- _SUPPLIED ENTRIES_
· · · · ·
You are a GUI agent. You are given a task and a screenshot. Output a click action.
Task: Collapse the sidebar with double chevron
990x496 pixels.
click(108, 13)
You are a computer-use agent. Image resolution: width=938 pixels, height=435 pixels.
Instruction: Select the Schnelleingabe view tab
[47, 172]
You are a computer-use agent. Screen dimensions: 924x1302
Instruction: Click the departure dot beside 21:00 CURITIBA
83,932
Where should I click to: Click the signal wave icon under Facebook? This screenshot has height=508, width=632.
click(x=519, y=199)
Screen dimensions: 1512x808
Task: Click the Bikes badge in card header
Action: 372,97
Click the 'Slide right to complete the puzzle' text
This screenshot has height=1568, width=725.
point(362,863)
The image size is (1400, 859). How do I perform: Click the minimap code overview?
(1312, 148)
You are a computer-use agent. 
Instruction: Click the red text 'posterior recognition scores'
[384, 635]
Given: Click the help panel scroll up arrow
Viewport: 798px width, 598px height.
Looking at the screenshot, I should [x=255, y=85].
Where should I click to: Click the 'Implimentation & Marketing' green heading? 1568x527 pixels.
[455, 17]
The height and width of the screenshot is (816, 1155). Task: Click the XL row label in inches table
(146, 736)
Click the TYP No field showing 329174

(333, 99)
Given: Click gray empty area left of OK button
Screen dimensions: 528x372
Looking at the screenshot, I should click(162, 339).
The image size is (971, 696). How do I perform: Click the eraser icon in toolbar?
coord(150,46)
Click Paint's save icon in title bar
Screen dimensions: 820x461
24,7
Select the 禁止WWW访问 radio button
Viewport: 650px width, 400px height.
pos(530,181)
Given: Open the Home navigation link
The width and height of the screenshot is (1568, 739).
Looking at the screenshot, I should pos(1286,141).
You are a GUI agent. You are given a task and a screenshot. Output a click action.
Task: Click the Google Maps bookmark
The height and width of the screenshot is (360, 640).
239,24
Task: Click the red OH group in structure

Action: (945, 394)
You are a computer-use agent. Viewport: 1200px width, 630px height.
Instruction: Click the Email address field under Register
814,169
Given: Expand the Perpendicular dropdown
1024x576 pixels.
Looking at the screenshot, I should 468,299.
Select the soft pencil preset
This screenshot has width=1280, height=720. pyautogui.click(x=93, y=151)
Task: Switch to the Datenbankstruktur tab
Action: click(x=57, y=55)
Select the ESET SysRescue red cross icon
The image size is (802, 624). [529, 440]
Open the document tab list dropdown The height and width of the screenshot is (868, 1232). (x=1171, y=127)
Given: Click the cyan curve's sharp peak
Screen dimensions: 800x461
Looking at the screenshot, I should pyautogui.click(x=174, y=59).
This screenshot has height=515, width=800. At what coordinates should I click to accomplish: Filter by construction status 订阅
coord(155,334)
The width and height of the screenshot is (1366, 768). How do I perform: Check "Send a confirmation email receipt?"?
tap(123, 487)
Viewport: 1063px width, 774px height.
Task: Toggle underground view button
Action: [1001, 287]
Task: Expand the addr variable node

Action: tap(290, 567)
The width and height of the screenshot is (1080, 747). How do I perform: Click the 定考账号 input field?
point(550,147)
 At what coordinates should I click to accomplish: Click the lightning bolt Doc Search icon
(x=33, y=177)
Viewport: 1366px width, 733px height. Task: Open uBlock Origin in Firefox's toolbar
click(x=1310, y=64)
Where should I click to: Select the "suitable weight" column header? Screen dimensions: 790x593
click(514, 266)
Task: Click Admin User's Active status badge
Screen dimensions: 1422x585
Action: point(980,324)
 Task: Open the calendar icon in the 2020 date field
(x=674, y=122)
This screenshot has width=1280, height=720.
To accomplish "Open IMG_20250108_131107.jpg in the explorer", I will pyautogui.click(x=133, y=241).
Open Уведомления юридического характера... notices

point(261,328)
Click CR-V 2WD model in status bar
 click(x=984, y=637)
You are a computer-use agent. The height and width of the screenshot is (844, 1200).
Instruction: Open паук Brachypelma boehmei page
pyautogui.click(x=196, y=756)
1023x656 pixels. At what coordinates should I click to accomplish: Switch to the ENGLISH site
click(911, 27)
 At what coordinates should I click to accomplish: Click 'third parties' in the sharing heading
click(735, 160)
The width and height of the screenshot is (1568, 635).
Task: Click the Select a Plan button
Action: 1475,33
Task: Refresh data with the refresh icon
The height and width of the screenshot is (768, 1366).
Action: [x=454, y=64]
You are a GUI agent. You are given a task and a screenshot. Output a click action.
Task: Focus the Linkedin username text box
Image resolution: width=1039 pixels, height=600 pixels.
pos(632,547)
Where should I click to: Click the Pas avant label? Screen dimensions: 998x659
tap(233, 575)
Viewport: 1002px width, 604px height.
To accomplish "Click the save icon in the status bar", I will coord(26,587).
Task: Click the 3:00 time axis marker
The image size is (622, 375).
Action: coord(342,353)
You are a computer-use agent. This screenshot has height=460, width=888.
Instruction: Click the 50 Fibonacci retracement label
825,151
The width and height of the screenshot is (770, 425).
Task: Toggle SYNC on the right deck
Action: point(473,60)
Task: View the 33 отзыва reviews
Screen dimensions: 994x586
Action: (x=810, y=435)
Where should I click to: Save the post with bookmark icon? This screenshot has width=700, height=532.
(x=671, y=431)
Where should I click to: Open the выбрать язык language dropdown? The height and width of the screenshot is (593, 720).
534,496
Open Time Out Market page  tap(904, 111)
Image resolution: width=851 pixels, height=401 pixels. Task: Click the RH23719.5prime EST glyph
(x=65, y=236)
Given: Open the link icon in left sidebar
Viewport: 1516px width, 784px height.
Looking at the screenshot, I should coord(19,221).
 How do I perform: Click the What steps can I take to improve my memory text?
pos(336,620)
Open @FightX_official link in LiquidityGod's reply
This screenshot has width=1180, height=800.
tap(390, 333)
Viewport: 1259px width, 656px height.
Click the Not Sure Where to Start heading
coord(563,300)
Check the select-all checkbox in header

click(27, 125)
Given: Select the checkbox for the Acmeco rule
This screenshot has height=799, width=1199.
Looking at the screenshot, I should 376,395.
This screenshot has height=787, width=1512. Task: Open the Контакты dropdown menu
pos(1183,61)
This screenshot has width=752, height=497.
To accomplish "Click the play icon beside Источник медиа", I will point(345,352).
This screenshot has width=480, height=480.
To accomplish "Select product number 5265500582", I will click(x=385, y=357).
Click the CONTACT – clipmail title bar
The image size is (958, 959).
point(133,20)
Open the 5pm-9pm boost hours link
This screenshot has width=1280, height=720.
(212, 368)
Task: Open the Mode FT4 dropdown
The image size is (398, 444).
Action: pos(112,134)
· · · · ·
- _YOUR ASSIGNMENT_
Within the material above, transcribe exactly the lines that run from the line holding "1024x576 pixels." through the line holding "You are a computer-use agent. The".

- _ANSWER TO THIS PROBLEM_
1024x576 pixels.
Looking at the screenshot, I should 468,299.
Select the soft pencil preset
This screenshot has width=1280, height=720. pyautogui.click(x=93, y=151)
Task: Switch to the Datenbankstruktur tab
Action: click(x=57, y=55)
Select the ESET SysRescue red cross icon
The image size is (802, 624). [529, 440]
Open the document tab list dropdown The height and width of the screenshot is (868, 1232). (x=1171, y=127)
Given: Click the cyan curve's sharp peak
Screen dimensions: 800x461
Looking at the screenshot, I should pyautogui.click(x=174, y=59).
This screenshot has height=515, width=800. At what coordinates should I click to accomplish: Filter by construction status 订阅
coord(155,334)
The width and height of the screenshot is (1366, 768). How do I perform: Check "Send a confirmation email receipt?"?
tap(123, 487)
Viewport: 1063px width, 774px height.
Task: Toggle underground view button
Action: [1001, 287]
Task: Expand the addr variable node

Action: tap(290, 567)
The width and height of the screenshot is (1080, 747). How do I perform: Click the 定考账号 input field?
point(550,147)
 At what coordinates should I click to accomplish: Click the lightning bolt Doc Search icon
(x=33, y=177)
Viewport: 1366px width, 733px height. Task: Open uBlock Origin in Firefox's toolbar
click(x=1310, y=64)
Where should I click to: Select the "suitable weight" column header? Screen dimensions: 790x593
click(514, 266)
Task: Click Admin User's Active status badge
Screen dimensions: 1422x585
Action: point(980,324)
 Task: Open the calendar icon in the 2020 date field
(x=674, y=122)
This screenshot has width=1280, height=720.
To accomplish "Open IMG_20250108_131107.jpg in the explorer", I will pyautogui.click(x=133, y=241).
Open Уведомления юридического характера... notices

point(261,328)
Click CR-V 2WD model in status bar
 click(x=984, y=637)
You are a computer-use agent. The height and width of the screenshot is (844, 1200).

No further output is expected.